#### Work to be completed:
Start at the top and transcribe every record through the final line exactly.

#### Data under study:
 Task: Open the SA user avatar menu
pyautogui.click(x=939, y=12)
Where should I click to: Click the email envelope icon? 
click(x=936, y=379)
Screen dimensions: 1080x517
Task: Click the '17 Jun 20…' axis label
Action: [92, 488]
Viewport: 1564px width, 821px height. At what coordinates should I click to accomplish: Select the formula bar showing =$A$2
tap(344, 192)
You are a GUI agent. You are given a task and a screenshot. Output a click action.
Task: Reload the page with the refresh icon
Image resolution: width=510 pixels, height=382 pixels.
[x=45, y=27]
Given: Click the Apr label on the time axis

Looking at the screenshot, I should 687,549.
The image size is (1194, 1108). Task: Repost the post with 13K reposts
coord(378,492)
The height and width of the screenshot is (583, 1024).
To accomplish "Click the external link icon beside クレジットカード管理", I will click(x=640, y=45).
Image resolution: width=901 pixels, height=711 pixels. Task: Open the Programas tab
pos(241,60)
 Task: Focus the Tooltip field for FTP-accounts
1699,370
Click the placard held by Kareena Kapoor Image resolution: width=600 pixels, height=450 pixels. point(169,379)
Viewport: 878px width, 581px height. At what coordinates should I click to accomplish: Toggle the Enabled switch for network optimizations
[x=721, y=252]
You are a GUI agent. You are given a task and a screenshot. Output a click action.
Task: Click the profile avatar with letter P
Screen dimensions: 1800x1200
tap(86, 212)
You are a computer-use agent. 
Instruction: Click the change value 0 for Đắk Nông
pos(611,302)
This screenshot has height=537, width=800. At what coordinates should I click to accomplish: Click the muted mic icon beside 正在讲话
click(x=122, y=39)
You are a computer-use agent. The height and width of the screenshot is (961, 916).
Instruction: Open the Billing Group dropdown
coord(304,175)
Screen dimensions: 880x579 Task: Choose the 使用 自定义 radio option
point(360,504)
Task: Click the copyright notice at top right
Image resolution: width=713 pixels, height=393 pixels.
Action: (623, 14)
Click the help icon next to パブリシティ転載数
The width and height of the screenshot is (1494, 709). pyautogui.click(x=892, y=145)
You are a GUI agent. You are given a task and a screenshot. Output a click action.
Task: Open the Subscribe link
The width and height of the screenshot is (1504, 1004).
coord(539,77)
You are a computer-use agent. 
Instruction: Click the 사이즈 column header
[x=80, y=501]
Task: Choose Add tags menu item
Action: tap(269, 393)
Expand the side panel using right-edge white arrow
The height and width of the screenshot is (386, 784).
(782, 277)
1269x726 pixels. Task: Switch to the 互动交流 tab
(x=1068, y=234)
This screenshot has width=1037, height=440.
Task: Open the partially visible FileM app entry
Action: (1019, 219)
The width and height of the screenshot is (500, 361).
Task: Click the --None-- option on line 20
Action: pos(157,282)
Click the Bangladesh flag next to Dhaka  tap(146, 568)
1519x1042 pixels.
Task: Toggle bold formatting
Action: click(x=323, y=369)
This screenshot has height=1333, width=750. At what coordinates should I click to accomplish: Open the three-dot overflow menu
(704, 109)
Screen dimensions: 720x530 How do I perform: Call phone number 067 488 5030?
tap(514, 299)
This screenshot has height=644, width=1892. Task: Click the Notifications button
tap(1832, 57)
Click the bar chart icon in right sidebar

#### Task response:
 Task: Open the SA user avatar menu
pyautogui.click(x=939, y=12)
Where should I click to: Click the email envelope icon? 
click(x=936, y=379)
Screen dimensions: 1080x517
Task: Click the '17 Jun 20…' axis label
Action: [92, 488]
Viewport: 1564px width, 821px height. At what coordinates should I click to accomplish: Select the formula bar showing =$A$2
tap(344, 192)
You are a GUI agent. You are given a task and a screenshot. Output a click action.
Task: Reload the page with the refresh icon
Image resolution: width=510 pixels, height=382 pixels.
[x=45, y=27]
Given: Click the Apr label on the time axis

Looking at the screenshot, I should 687,549.
The image size is (1194, 1108). Task: Repost the post with 13K reposts
coord(378,492)
The height and width of the screenshot is (583, 1024).
To accomplish "Click the external link icon beside クレジットカード管理", I will click(x=640, y=45).
Image resolution: width=901 pixels, height=711 pixels. Task: Open the Programas tab
pos(241,60)
 Task: Focus the Tooltip field for FTP-accounts
1699,370
Click the placard held by Kareena Kapoor Image resolution: width=600 pixels, height=450 pixels. point(169,379)
Viewport: 878px width, 581px height. At what coordinates should I click to accomplish: Toggle the Enabled switch for network optimizations
[x=721, y=252]
You are a GUI agent. You are given a task and a screenshot. Output a click action.
Task: Click the profile avatar with letter P
Screen dimensions: 1800x1200
tap(86, 212)
You are a computer-use agent. 
Instruction: Click the change value 0 for Đắk Nông
pos(611,302)
This screenshot has height=537, width=800. At what coordinates should I click to accomplish: Click the muted mic icon beside 正在讲话
click(x=122, y=39)
You are a computer-use agent. The height and width of the screenshot is (961, 916).
Instruction: Open the Billing Group dropdown
coord(304,175)
Screen dimensions: 880x579 Task: Choose the 使用 自定义 radio option
point(360,504)
Task: Click the copyright notice at top right
Image resolution: width=713 pixels, height=393 pixels.
Action: (623, 14)
Click the help icon next to パブリシティ転載数
The width and height of the screenshot is (1494, 709). pyautogui.click(x=892, y=145)
You are a GUI agent. You are given a task and a screenshot. Output a click action.
Task: Open the Subscribe link
The width and height of the screenshot is (1504, 1004).
coord(539,77)
You are a computer-use agent. 
Instruction: Click the 사이즈 column header
[x=80, y=501]
Task: Choose Add tags menu item
Action: tap(269, 393)
Expand the side panel using right-edge white arrow
The height and width of the screenshot is (386, 784).
(782, 277)
1269x726 pixels. Task: Switch to the 互动交流 tab
(x=1068, y=234)
This screenshot has width=1037, height=440.
Task: Open the partially visible FileM app entry
Action: (1019, 219)
The width and height of the screenshot is (500, 361).
Task: Click the --None-- option on line 20
Action: pos(157,282)
Click the Bangladesh flag next to Dhaka  tap(146, 568)
1519x1042 pixels.
Task: Toggle bold formatting
Action: click(x=323, y=369)
This screenshot has height=1333, width=750. At what coordinates should I click to accomplish: Open the three-dot overflow menu
(704, 109)
Screen dimensions: 720x530 How do I perform: Call phone number 067 488 5030?
tap(514, 299)
This screenshot has height=644, width=1892. Task: Click the Notifications button
tap(1832, 57)
Click the bar chart icon in right sidebar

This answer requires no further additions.